2.3. Data Analysis and Statistical Methods
We reported quantities of naloxone distributed under NSO per ZIP Code and quarter in Massachusetts during the study period. Of the 538 ZIP codes in Massachusetts, we eliminated ZIP codes that did not contain a retail pharmacy in our dataset, resulting in a list of 281 ZIP codes we used for the primary analysis. We used a deduplicated list of 1042 pharmacies obtained from the Massachusetts State Board of Pharmacy in 2015 for a prior study (Stopka et al., 2017).
In order to determine which variables would be included in our multivariate model, our first step was to assess collinearity between the ZIP Code level factors using a correlation matrix of covariates measuring age, gender, racial/ethnic composition, rurality, income, buprenorphine admissions, methadone admissions, and overdose death rates (see Supplemental Table 1 for a full list of initial covariates). For highly correlated variables that measured similar concepts (for example, proportion of the population with income greater than $75,000, and proportion of the population on public health insurance were highly negatively correlated with a correlation coefficient of −0.763) we retained the fewest number of variables in order to keep the model parsimonious.
For the remaining variables, we computed the variance inflation factor (VIF), a measure of multicollinearity (Lewis-Beck et al., 2012). We pre-specified that we would use a VIF in excess of 5 as an indicator of inflated variance (Lewis-Beck et al., 2012). None of the co-variates had a VIF in excess of 5, therefore no predictors were excluded in this step. Final covariates included percentage of people younger than 25, percentage of people older than 65, percentage of female residents, percentage of individuals who do not identify as White, percentage of residents who identify as Hispanic, Isolation Scale Score, percentage of individuals with income greater than $75,000, buprenorphine admissions per 100,000, methadone admissions per 100,000, quantities of OEND naloxone per ZIP Code-quarter, and overdose deaths per 100,000. We also included calendar year as a term in the adjusted models in order to control for secular trends. In some cases for the multivariate regression model described below, we re-scaled the predictor variable in order to report more clinically relevant effect estimates. For example, rather than reporting change in quantity dispensed under NSO per additional one buprenorphine admission, we re-scaled the change in quantity of naloxone dispensed for every 100 additional buprenorphine admissions.
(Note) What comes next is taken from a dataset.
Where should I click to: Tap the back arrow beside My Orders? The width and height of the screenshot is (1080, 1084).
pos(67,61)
Due to a high number of zero-count NDEs by ZIP Code-quarters (in 672 out of 3346, or 20.1%, of ZIP Code-quarters, zero NDEs under NSO were reported), we compared model goodness of fit based on a standard negative binomial model or a zero-inflated negative binomial model. We performed a Vuong test of these two models and determined that a zero-inflated negative binomial model provided a better-fitted model over a standard negative binomial model. We employed a generalized estimating equations approach in the regression analysis to account for the clustering of repeated measures of NSO rates by ZIP Code.
We conducted a sensitivity analysis including conventionally prescribed naloxone in the model, though did not include this in the main analysis due to a large proportion of pharmacies (16%) not reporting NDEs under conventional prescriptions. The correlation coefficient between NDEs under NSO and by individual prescriptions was 0.27, and VIF for conventionally prescribed naloxone was also less than 5.
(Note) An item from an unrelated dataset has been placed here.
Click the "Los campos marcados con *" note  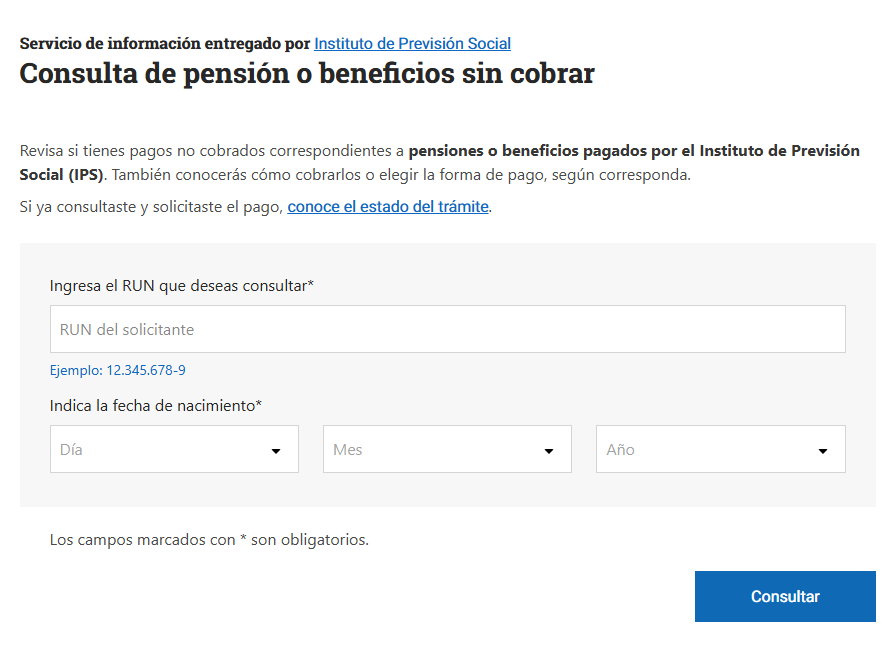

All data cleaning and regression analyses were conducted using R software, version 3.6.3 (R Core Team, 2020).
The project was determined to not be human subjects research by the Boston University Medical Center Institutional Review Board (H-39270).
3. Results
In Figure 1 we depict the geographic distribution of NDEs dispensed by year from 2014 to 2018, revealing a pattern of increasing dispensing under NSO over time. A total of 672 (20.1%) ZIP Code-quarters in our study sample had no naloxone dispensed under NSO, though many of those ZIP Codes did not have a pharmacy as of 2015 (Figure 1). The sociodemographic characteristics of the Massachusetts ZIP Codes included in this analysis are listed in Table 1. The quantity of naloxone kits dispensed via standing order, prescription, and community OEND programs are reported in Table 2 and displayed in Figure 2. Amounts of community OEND dispensed naloxone over the study period are substantial and stay relatively stable over time. In contrast, both pharmacy-dispensed individually prescribed naloxone, and naloxone dispensed under NSO start at very low levels but increase comparably over time (Figure 2).
Table 1.
Variables | ZIP Code mean ± SD |
---|---|
Age (%) | |
Less than 25 years old | 30.2 ± 6.4 |
More than 65 years old | 15.7 ± 5.1 |
Gender (%) | |
Female | 51.6 ± 2.3 |
Race (%) | |
Nonwhite population | 20.0 ± 17.4 |
Ethnicity (%) | |
Hispanic population | 10.5 ± 13.5 |
Rurality | |
Isolation score | 4.2 ± 1.4 |
Income (%) | |
Annual income greater than 75,000 | 18.7 ± 9.7 |
Buprenorphine admission (number of admission per 100,000 population) | 29.1 ± 30.2 |
Methadone admission (number of admission per 100,000 population) | 30.3 ± 35.3 |
OEND naloxone distribution (dispensing events per 100,000 population) | 104.0 ± 191.9 |
Distribution under NSO (dispensing events per 100,000 population per quarter) | 21.4 ± 47.7 |
Overdose related deaths (number of deaths per 100,000 population) | 55.5 ± 177.5 |
SD=Standard Deviation
Isolation=Isolation Scale Score (see Doogan NJ, Roberts ME, Wewers ME, Tanenbaum ER, Mumford EA, Stillman FA. Validation of a new continuous geographic isolation scale: A tool for rural health disparities research. Soc Sci Med. 2018.)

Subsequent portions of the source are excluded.